When Robinson Crusoe was stranded on a tropical island he did pretty well for himself, all things considered. But to the rest of the world he was as good as dead. Daniel Defoe's novel, masquerading as a memoir, came out in 1719, a time when voyages were dangerous and people could easily be lost to one another with no way to get in touch or even determine if the other party was living. Indeed, when Crusoe finally gets back home he finds himself disinherited by a father who had assumed, sensibly enough, that his son was deceased.
Today, of course, Crusoe's dad would probably just check his son's Facebook page—unless Crusoe had used his iPhone to send his GPS coordinates to his various Twitter followers. After all, these days what is known as Robinson Crusoe Island, off the coast of Chile, has Internet access.
What a momentous change. For most of human history, losing contact with a loved one was all too easy, especially when great distances intervened. Leave-takings must have been particularly fraught when one might not get word of a loved one for months, years—or ever. Laura Linney, as Abigail Adams, brought to vivid life the heartache of an 18th-century parting when John Adams left for Europe in the TV miniseries. In Crusoe's day, in fact, most people didn't even have pictures of one another to hang onto.
It's no wonder that variations on the long-lost theme have been a literary staple practically since the dawn of narrative.

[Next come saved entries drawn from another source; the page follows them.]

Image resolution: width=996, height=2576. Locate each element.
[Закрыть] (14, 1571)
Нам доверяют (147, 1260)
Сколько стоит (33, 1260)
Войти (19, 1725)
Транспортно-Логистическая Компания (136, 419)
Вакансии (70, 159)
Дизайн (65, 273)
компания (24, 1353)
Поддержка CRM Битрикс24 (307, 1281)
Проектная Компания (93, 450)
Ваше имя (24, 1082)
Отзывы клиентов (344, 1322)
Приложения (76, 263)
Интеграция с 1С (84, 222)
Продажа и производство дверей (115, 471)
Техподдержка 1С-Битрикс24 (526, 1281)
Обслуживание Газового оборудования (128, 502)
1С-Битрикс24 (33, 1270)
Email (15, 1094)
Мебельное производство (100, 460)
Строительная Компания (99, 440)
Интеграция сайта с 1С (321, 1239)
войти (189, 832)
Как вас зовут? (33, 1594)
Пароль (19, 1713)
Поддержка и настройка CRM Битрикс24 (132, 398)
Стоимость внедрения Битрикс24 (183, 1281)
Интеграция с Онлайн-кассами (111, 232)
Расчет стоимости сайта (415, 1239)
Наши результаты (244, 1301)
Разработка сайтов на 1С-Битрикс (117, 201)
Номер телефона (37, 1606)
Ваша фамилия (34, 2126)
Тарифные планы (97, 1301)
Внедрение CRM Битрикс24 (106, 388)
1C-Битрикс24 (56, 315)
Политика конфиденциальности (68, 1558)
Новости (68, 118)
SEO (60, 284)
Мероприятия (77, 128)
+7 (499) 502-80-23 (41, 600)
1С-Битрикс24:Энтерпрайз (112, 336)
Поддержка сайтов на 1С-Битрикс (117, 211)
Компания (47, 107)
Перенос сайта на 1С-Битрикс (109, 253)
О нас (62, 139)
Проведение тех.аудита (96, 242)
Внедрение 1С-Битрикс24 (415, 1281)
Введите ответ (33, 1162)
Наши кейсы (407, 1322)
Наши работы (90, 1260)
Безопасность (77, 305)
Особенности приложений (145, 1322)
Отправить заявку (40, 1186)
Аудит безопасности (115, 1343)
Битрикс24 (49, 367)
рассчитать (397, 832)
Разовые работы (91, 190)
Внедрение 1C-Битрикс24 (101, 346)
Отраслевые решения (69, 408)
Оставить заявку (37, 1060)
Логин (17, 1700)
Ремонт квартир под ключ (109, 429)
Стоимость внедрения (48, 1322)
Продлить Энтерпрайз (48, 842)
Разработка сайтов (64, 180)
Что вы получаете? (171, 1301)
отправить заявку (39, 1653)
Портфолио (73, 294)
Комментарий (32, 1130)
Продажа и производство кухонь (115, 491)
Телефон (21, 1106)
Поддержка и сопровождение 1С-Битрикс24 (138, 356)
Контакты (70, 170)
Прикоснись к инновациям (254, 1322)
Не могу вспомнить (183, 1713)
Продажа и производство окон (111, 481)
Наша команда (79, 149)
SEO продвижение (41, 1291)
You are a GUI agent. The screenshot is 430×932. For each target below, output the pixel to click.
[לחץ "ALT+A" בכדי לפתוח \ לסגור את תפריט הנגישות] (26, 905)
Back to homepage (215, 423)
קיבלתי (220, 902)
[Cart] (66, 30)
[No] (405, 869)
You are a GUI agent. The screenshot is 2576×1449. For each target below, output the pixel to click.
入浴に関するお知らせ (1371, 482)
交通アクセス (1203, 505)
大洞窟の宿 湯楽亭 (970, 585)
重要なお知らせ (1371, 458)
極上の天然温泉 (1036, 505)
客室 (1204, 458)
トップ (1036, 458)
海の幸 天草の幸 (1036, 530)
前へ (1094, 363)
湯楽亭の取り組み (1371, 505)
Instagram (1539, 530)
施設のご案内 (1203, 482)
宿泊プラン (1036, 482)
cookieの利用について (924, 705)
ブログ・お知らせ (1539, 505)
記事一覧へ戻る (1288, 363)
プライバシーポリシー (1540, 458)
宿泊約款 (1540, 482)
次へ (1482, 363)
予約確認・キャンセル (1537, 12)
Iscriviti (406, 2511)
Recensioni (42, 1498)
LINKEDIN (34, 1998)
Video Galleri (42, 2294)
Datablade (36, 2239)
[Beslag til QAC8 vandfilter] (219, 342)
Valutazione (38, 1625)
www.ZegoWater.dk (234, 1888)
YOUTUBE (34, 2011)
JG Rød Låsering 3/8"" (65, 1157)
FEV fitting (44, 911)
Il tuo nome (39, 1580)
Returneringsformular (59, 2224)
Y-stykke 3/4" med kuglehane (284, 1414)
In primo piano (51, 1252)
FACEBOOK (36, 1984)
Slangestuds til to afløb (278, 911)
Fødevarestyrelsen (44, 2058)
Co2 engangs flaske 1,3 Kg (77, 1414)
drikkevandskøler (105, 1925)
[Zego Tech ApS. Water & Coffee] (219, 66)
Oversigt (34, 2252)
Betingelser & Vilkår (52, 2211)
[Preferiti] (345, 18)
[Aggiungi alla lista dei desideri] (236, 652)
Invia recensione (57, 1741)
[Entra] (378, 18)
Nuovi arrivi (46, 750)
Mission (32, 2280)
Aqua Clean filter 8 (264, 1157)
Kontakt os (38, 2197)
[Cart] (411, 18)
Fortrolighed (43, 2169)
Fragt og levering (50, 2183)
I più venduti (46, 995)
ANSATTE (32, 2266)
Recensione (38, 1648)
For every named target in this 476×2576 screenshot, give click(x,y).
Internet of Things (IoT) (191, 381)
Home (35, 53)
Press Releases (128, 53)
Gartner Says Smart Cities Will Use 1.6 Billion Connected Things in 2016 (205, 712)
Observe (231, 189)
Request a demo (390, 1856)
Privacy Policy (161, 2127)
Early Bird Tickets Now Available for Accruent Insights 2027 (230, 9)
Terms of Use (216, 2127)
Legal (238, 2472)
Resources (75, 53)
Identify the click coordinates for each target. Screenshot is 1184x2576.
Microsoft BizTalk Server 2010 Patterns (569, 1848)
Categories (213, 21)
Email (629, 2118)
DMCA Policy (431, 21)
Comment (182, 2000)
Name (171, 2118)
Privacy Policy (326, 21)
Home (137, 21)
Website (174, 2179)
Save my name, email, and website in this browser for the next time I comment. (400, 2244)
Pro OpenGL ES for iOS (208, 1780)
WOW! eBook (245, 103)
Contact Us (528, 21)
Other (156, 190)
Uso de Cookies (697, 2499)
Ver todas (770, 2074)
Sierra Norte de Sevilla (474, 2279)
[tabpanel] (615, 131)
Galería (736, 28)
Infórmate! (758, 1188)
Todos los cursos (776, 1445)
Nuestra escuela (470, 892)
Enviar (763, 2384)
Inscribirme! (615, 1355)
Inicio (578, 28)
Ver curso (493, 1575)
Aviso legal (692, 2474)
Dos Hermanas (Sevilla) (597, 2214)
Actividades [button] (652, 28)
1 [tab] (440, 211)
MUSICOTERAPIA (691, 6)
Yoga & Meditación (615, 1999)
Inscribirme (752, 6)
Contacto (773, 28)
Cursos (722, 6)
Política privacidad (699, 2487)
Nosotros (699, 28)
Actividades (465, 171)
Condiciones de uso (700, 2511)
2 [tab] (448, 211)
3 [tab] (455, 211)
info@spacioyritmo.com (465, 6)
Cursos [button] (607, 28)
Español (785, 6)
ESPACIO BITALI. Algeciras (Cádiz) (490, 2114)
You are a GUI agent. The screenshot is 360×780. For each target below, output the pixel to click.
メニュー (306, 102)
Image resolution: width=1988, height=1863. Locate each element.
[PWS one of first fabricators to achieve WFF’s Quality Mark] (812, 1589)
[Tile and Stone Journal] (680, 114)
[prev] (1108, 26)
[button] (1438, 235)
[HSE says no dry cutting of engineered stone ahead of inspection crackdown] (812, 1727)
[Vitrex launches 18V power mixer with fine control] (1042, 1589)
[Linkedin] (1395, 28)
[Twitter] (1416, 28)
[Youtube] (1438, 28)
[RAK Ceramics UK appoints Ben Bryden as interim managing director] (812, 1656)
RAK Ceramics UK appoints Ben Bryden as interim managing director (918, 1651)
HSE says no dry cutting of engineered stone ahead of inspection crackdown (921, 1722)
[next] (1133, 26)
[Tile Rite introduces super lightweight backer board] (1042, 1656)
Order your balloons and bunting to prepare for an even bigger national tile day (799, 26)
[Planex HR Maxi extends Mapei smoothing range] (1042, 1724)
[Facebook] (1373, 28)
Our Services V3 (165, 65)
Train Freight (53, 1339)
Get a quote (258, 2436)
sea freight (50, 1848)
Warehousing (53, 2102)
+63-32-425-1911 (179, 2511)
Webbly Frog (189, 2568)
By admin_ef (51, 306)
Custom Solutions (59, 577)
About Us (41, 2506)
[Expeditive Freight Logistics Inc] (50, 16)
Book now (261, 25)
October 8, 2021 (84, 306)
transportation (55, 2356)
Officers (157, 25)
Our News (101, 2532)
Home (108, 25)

In "The Odyssey," Penelope weaves her way through years without word from her wily husband, Odysseus, who finds himself waylaid by a Cyclops here and a minor goddess there for the better part of a decade. Fast forward to the 20th century and the same issue is at the center of Chaim Grade's novel "The Agunah" (published in English in 1974); unable to prove that her husband really was killed in World War I, the uncertain widow of the title risks bigamy in the eyes of Jewish law by marrying another man.